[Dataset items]
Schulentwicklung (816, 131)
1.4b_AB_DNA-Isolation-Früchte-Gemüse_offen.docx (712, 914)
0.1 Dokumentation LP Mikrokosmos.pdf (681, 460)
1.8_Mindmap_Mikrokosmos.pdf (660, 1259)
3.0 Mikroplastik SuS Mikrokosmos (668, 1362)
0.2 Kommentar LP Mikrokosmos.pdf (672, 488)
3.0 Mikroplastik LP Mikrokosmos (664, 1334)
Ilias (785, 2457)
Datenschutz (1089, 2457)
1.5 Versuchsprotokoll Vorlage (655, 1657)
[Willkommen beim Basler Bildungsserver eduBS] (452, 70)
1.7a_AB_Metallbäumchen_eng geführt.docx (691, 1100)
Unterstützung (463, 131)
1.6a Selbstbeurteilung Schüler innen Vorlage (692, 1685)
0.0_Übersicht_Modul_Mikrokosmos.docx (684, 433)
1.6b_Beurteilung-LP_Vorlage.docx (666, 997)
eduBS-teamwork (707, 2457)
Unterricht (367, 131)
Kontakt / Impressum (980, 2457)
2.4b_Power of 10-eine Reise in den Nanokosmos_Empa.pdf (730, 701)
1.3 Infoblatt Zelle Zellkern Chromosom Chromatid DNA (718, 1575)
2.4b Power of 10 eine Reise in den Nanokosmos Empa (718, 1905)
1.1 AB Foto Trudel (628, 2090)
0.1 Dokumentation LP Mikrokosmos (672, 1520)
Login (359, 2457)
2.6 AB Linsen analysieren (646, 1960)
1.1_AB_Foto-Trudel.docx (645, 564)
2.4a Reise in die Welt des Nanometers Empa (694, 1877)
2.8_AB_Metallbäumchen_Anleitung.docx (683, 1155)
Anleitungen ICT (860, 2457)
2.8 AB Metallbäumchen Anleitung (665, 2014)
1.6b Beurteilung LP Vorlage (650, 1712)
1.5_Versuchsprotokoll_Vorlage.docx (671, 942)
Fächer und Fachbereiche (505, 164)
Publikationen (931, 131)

--- PROMPT ---
Filter the entries down to the lines with the word "Trudel" in them.

--- EXERCISE ANSWER ---
1.1 AB Foto Trudel (628, 2090)
1.1_AB_Foto-Trudel.docx (645, 564)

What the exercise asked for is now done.